Leonards Figuren verdienen ihren Lebensunterhalt durch wiederholtes Drehen der berühmt-berüchtigten krummen Dinger. Dabei betrachten sie ihre Tätigkeit durchaus als legitimen Broterwerb, was man ihnen angesichts einer Gesellschaft, zu deren einträglichsten Erwerbszweigen der Handel mit bewußtseinserweiternden - aber verbotenen - Substanzen gehört, nicht so recht übel nehmen kann. Die führende Industrienation der Welt verschleudert Milliarden für die Spielzeuge ihrer Militärs und läßt 20 Millionen ihrer Mitglieder am Hungertuch nagen, da muß man es einer Romanfigur wie Ernest Stickley junior einfach nachsehen, wenn er Schnapsläden überfällt und Autos knackt, um wenigstens ab und zu die Puppen tanzen lassen zu können.
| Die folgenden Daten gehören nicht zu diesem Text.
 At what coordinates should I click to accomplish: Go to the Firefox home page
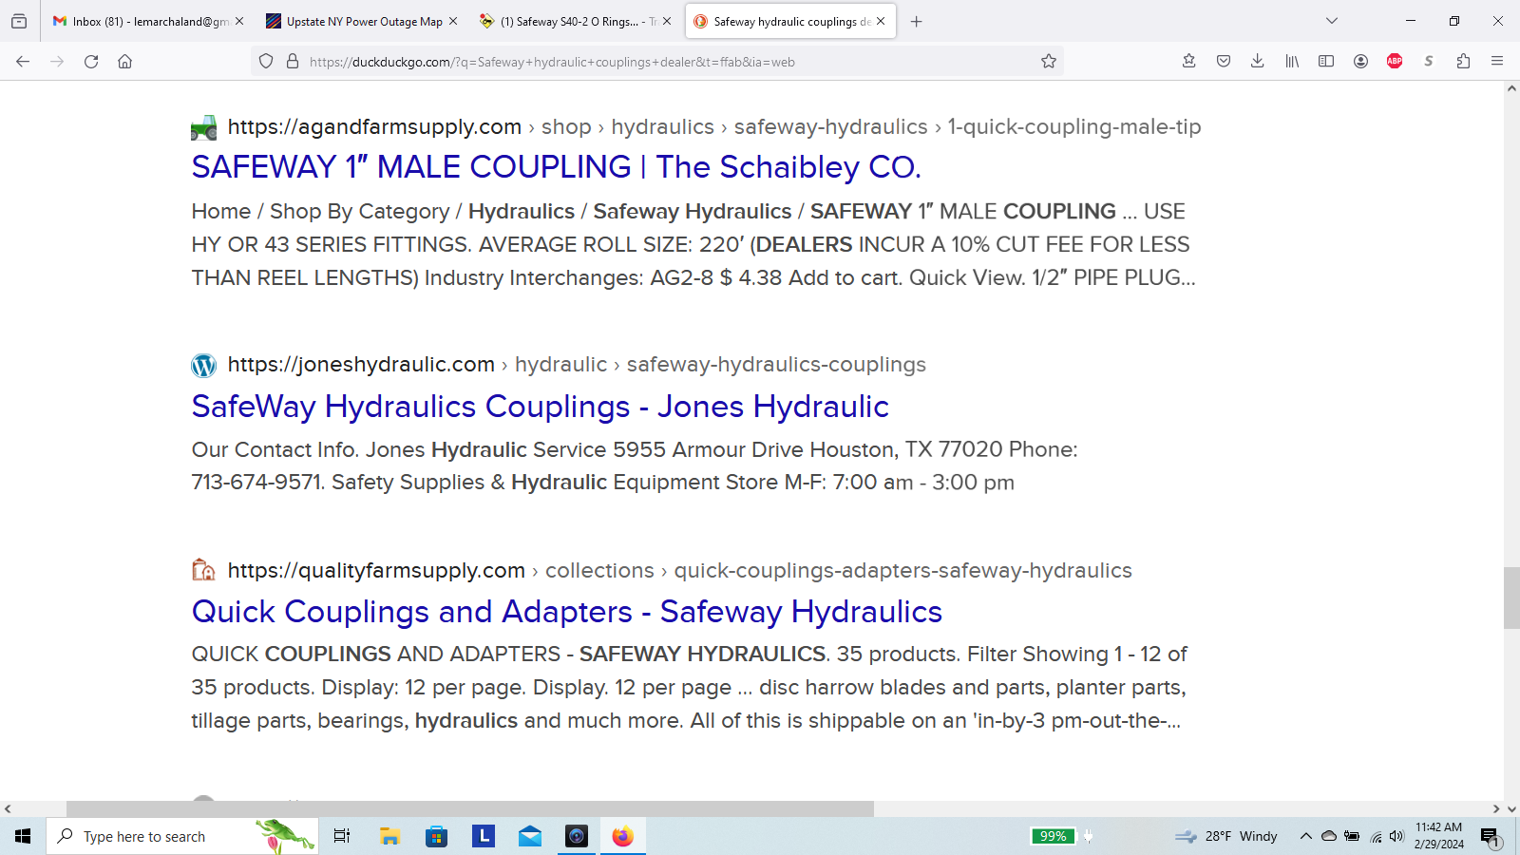click(124, 62)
Bestraft wird, wer dumm genug ist, sich schnappen zu lassen. Knast jedoch bildet, genau wie das Leben auf der Straße, und exakt diese Erfahrungen formen Moral und Horizont von Leonards Figuren: ein Auto, 500 Dollar und Aussicht auf einen netten Abend, was willst du mehr? Wer durchaus mehr will, stellt die Machtfrage. Bei diesen Gelegenheiten läßt Leonard dann das gesamte Arsenal verfügbarer Handfeuerwaffen zum Einsatz kommen.

„Immer, wenn ich einer Romanfigur eine bestimmte Waffe geben wollte, ging ich zu Dale Johnston, Detroits Polizeiexperte für Feuerwaffen und Sprengstoffe. Er erklärte mir alles haarklein: 'Hierfür nehmen die Jungs die High Standard Kaliber 22 und dafür die Smith & Wesson Navy Special, Spitznahme Hush Puppy, und so weiter.‘ Ich hab‘ nämlich keine Ahnung von Waffen.“

Ähnlich wie die recherchiert Leonard auch Zeitumstände und Orte seiner Stories bis ins kleinste Detail. Er hat mir in seinem Polstersesselchen viertelstündige Vorträge darüber gehalten, wie er für Labrava die Fakten zur Secret -Service-Vergangenheit Joe LaBravas bei den Behörden zusammengetragen oder sich in den Kasinos von Atlantic City rumgetrieben hat, um Vincent Mora ausGlitz den richtigen Hintergrund zu geben. Man hat ihm in den letzten Jahren des öfteren vorgeworfen, daß er Rechercheure für sich hat arbeiten lassen und außerdem 'ne ganze Menge Geld mit seinen Büchern verdient, wobei ich partout nicht einsehen will, was auch nur eines von beidem mit der Qualität seiner Bücher zu tun haben soll. An meisten Bewunderung nötigte er mit allerdings ab, als er auf die Frage, wie er denn nun eigentlich seine Kriminellen recherchiere, die schlichte Antwort gab: „Ich erfinde sie.“

Einer seiner abscheulichsten Bösewichter trägt den Namen Teddy Magyck und wütet in Leonards bestem Roman Glitz, der Geschichte einer doppelten Verfolgungsjagd von Puerto Rico nach Atlantic City und zurück („Puerto Rico hab‘ ich damals bloß deshalb gewählt, weil es in Detroit so saukalt war und ich mit meiner Frau in Urlaub fahren wollte.“) Teddy bugsiert unschuldige Taxifahrer über Felsklippen und schubst junge Fauen von Hochhausbalkonen 18 Stockwerke in die Tiefe, bloß um Vincent Mora, einen netten Bullen, mit der er eine alte Rechnung zu begleichen hat, auf sich aufmerksam zu machen. Schon nach fünf Seiten weiß man natürlich, wer in diesem Roman letztendlich dran glauben wird, was allerdings keinen dazu bringen dürfte, dem Buch die Spannung abzusprechen; und das ist der große Trick Leonards: Die Spannung seiner Stories stammt nicht aus dem Kriminalfall, sondern aus der Entwicklung der Figuren.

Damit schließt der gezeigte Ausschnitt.